**Pixel coordinate grounding data:**
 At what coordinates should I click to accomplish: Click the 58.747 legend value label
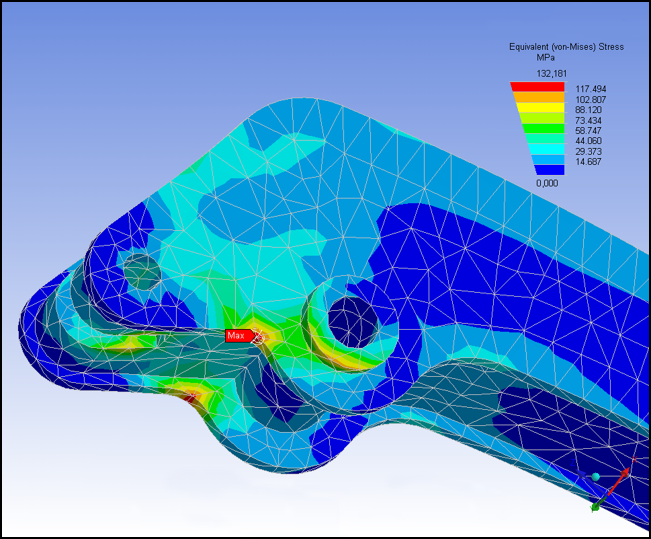591,131
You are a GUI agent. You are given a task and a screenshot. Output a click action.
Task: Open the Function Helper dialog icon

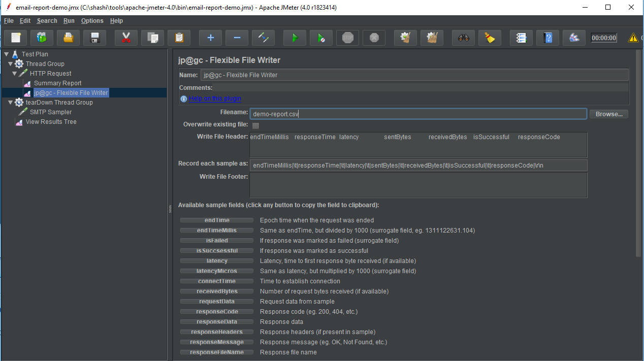point(521,38)
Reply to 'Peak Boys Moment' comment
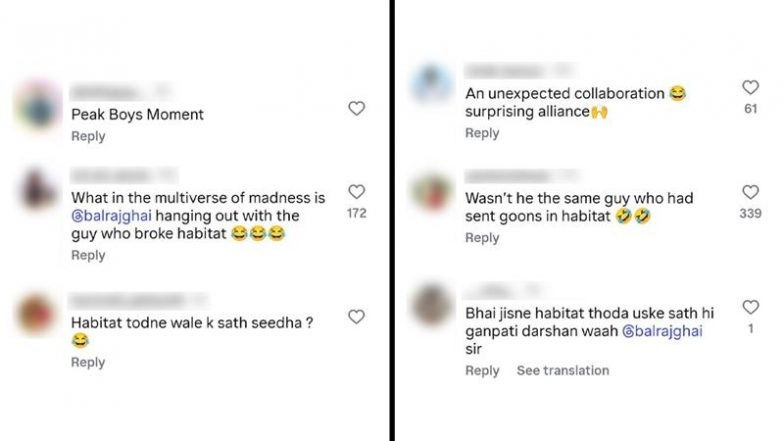This screenshot has width=784, height=441. pyautogui.click(x=88, y=136)
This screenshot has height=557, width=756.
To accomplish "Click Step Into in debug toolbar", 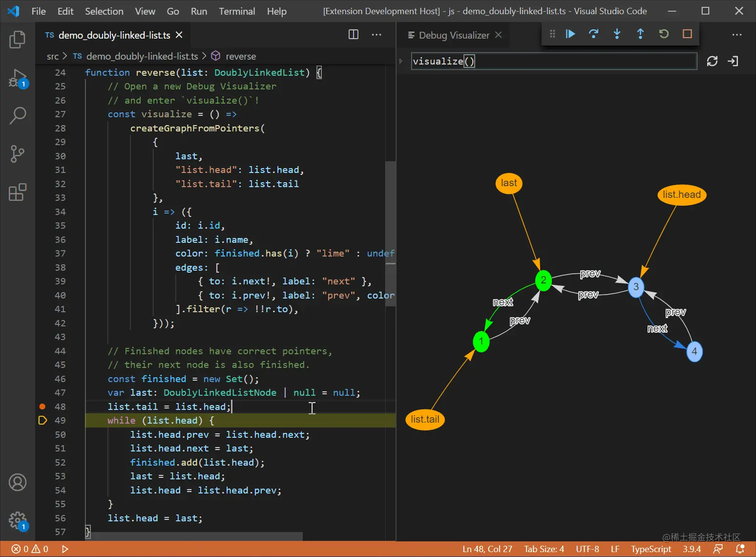I will (x=617, y=34).
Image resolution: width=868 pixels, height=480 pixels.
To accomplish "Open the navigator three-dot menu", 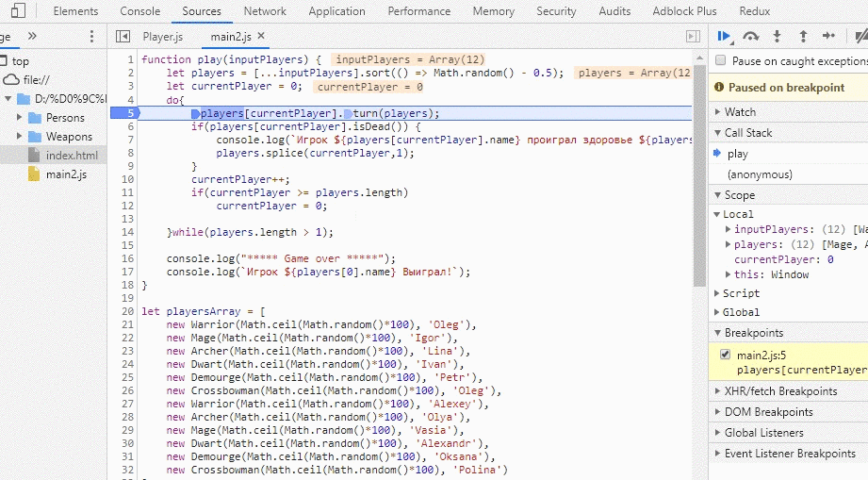I will [x=91, y=36].
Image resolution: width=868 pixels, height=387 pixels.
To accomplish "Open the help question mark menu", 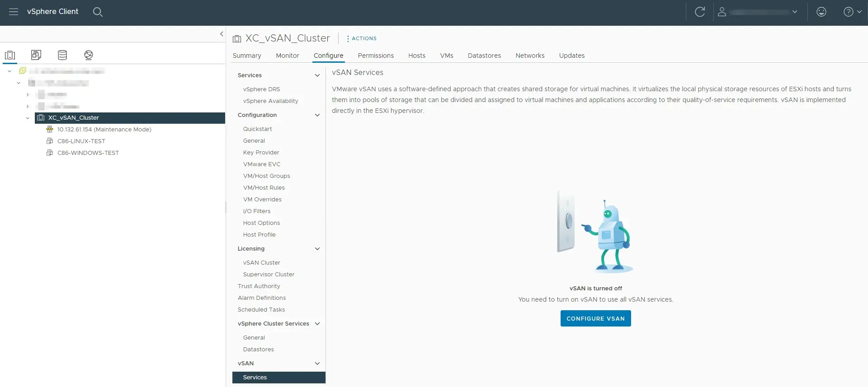I will click(852, 12).
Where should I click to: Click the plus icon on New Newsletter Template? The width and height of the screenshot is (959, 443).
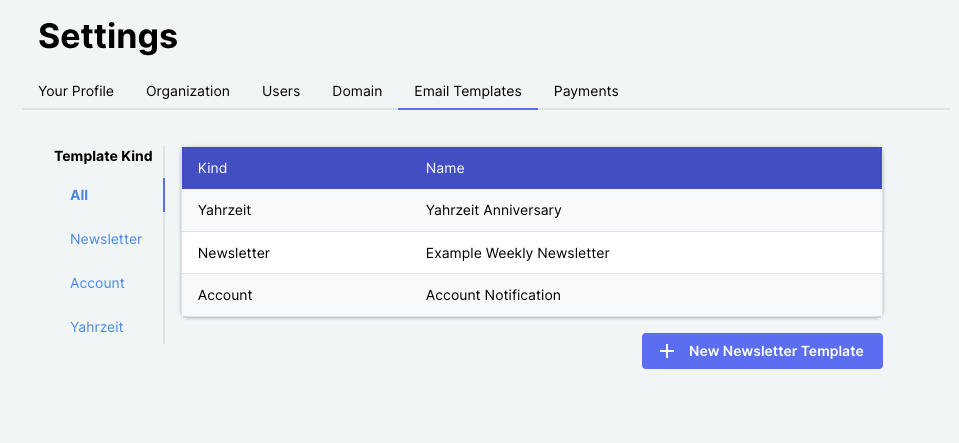[667, 351]
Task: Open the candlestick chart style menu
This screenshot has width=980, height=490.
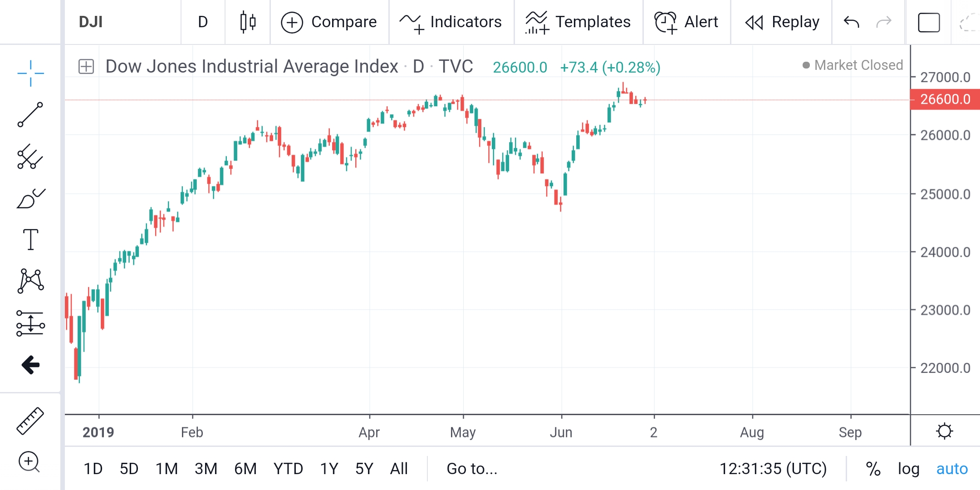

**Exercise directions:** Search the entries for the word "pixels" and report how many lines contain it, as a bare number.

**Task result:** 2